À droite, la même cage blanche, dans les mêmes proportions, y était merveilleusement représentée. Mais, contrairement à sa sœur, celle-ci était ouverte. Le corps du colibri était, cette fois, dans différents tons de vert. Ses ailes bleutées largement déployées restaient immobiles et lui permettaient de planer au-dessus de la cage.
— Deux tatouages, deux réalités, deux chemins pour votre vie, énonça Maitasuna.
— Quand l’un des deux deviendra le bon, l’autre tatouage changera pour le refléter, compléta sa femme.

Je restai muette, aucune parole ne pouvant exprimer la gratitude que je ressentais face à un tel cadeau. Et même si je devinais que l’inquiétude concernant l’avenir me gagnerait bien assez tôt, je gardai en moi ce sentiment de reconnaissance et admirai le soin qu’ils mettaient à nettoyer mes mains et mes bras pour ôter toute marque qui ne soit pas de leur fait.

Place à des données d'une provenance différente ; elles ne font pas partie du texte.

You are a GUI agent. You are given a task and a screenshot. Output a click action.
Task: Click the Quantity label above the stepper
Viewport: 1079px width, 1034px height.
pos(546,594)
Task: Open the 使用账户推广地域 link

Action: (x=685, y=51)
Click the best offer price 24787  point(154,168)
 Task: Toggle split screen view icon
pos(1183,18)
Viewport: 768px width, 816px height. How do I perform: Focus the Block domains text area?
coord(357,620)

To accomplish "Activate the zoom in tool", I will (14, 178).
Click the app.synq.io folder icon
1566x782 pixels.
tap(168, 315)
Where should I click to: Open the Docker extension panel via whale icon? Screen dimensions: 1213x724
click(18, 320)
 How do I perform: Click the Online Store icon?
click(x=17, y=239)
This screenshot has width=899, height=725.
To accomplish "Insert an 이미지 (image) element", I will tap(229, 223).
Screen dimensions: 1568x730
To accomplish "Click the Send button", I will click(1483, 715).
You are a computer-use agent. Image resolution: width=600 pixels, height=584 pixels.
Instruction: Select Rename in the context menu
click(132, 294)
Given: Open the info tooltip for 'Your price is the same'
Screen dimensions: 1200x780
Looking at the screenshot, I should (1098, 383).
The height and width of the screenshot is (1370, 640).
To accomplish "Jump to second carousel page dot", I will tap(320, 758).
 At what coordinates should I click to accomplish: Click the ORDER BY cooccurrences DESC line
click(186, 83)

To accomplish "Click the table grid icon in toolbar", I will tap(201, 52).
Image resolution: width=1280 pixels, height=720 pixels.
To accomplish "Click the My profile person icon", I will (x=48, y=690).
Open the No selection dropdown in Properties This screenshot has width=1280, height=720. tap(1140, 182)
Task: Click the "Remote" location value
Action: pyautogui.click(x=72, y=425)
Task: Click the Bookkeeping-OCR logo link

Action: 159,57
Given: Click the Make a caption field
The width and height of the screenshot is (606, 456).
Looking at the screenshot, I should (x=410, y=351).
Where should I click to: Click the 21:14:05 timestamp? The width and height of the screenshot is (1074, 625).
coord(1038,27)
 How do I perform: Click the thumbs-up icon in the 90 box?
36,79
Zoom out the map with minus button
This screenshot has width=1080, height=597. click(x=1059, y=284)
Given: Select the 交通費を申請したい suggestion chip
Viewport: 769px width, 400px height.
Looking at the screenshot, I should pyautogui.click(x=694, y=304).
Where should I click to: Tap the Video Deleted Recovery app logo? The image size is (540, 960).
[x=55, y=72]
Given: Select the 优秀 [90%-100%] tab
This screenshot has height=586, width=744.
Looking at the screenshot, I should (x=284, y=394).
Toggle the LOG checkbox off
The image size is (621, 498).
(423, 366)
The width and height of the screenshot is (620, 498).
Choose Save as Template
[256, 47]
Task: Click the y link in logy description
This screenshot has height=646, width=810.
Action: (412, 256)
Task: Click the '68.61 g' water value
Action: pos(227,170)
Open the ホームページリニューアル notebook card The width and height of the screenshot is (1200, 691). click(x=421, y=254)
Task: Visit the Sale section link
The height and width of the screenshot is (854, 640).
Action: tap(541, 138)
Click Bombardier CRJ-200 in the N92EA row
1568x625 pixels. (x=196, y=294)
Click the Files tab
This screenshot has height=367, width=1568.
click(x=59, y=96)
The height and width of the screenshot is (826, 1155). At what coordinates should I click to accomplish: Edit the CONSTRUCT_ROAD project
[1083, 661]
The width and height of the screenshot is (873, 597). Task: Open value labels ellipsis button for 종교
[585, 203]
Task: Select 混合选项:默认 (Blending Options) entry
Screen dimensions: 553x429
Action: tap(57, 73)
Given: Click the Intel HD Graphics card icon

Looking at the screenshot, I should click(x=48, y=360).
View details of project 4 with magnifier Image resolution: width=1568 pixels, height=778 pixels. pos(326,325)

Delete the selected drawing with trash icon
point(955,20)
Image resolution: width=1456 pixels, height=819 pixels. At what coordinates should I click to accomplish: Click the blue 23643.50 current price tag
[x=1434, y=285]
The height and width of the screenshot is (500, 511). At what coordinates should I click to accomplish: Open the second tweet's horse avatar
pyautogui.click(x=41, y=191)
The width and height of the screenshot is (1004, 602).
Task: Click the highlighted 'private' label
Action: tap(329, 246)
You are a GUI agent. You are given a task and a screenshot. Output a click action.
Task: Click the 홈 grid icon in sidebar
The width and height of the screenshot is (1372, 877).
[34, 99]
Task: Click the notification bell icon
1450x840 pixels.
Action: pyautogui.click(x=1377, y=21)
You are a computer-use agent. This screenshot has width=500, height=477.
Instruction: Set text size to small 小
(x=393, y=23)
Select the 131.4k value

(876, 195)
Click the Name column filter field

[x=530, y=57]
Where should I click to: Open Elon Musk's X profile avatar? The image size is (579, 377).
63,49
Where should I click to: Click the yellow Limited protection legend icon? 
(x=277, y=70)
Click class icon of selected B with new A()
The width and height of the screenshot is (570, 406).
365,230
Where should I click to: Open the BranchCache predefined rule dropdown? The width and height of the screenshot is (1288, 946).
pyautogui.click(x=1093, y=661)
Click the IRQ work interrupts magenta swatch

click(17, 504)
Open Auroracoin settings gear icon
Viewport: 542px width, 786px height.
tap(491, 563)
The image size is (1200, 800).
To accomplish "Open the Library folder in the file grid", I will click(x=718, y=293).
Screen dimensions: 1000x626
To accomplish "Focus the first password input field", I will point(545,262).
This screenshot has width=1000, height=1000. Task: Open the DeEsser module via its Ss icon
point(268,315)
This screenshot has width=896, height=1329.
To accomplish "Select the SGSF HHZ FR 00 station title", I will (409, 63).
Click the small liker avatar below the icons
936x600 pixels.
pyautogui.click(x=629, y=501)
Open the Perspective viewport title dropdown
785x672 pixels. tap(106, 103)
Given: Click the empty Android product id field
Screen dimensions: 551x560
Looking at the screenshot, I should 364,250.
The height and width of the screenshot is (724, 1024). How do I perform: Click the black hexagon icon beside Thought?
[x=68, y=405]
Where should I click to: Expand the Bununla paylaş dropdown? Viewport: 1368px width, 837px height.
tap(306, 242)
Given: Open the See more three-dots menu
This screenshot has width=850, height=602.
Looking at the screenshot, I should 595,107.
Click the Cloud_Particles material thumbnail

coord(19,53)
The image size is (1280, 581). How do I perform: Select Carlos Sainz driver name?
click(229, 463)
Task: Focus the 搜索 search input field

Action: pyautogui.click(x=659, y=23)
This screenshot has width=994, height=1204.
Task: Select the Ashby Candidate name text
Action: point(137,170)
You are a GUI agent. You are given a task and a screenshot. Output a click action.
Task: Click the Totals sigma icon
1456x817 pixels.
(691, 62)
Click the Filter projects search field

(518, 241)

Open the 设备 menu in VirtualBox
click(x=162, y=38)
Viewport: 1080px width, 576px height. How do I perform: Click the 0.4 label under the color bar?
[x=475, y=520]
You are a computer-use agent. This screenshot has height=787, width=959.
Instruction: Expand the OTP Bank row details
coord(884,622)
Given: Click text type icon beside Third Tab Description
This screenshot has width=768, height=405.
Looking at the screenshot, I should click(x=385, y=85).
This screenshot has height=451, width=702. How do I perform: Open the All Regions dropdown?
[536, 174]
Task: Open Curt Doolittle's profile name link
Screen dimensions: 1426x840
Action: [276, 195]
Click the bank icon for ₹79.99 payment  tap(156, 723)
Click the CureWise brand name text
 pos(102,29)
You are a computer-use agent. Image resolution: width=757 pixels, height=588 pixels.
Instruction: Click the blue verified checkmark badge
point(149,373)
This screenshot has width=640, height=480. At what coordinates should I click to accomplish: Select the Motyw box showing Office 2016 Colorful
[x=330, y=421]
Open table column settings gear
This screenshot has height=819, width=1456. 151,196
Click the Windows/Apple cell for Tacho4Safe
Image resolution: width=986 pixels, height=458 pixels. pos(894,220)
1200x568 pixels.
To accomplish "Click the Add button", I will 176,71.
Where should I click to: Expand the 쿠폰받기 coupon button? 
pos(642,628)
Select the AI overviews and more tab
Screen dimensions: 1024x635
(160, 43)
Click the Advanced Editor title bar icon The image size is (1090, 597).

Quelqu’un tapa à la porte, trois coups rythmés, d’une harmonie exquise, qui venaient s’immiscer dans notre discussion silencieuse presque en s’excusant. Il arrivait à être gentleman même dans un geste aussi banal, c’était proprement fascinant. Jasper entra et se mit sur le côté, les mains jointes comme une première communiante. Il attendit religieusement qu’ils en aient terminé, et que j’aie remercié ce couple du fond du cœur, puis sortit avec moi pour retourner dans la dure réalité.
— La Fouine m’a fait savoir que tu me cherchais, commença-t-il. Ça tombe bien, j’ai des nouvelles pour toi.
— J’en étais sûre. Je te connais comme si je t’avais faite.
— J’ai soixante-trois ans et tu en as dix-huit, commença mon ami.
— Alors, déjà, tu en fais vingt-cinq, espèce de fée chelou, et ensuite ne viens pas perturber ma répartie avec ta logique.
— D’accord, d’accord, abdiqua Jasper. J’ai parlé à Igor et je l’ai convaincu de nous retrouver demain soir, au même endroit. Je sais que ce n’est pas ce que tu voulais, mais je sens du potentiel dans ce voyage.

Je laissai fourbement un blanc dans la conversation et affichai une mine dépitée. Le front impeccable de Jasper se plissa tandis qu’il cherchait un moyen de se racheter. Avant de remarquer le sourire que je ne parvenais plus à contenir.
— Tu as déjà réservé pour demain, c’est ça ? devina-t-il.
— Mais oui, mon Jasp. Je te connais comme si je t’avais faite !
— Hum, y a de l’écho, on dirait. Ça veut dire que tu y crois à son projet, alors !
— Ah non, toujours pas, répliquai-je. Il nous pipeaute, nous cache plein de choses et je suis certaine qu’on va avoir des ennuis à n’en plus finir. En plus de tous les dangers qu’on rencontrera sur leur foutu pèlerinage.
— Peux-tu me citer un seul boulot où on nous a présenté loyalement la mission au préalable ? contra Jasper.
— Il existe de nombreuses nuances et subtilités dans le mensonge, expliquai-je. Et là, je suis convaincue qu’il nous en a mis plusieurs couches.

Je racontai ce que la Fouine avait déjà remarqué et ce qu’elle avait pour mission de découvrir. Je lui rappelai aussi les critères stricts que requérait mon acceptation.

D’abord, survivre. Est-ce qu’on peut fuir ? Est-ce qu’on est suffisamment armés ? Bien entourés ? Ne va-t-on pas être poursuivis si on abandonne tout pour prendre nos jambes à nos cous ? Cette toute première condition était déjà douteuse, au vu des informations recueillies…

Ensuite, est-ce que ça paye ? Et, encore plus important en ce moment, est-ce que ça paye vite ?

Enfin, est-ce que c’est sympa, enrichissant, nous apprend des tas de trucs sur la vie, la mort et tout le bazar ? Condition que Jasper avait la fâcheuse tendance à faire passer avant les deux autres.

Mais, je me rendis toutefois à l’évidence et admis qu’il valait bien le coup d’être revu le vieux débris.
— De toute manière, Jasp, tu noteras que j’avais dit dès le début que c’était une mauvaise idée. Bon sang, on se fera enterrer côte à côte et on le fera graver en épitaphes :
Nous étions jeunes et larges d’épaules,
Bandits joyeux, insolents et drôles.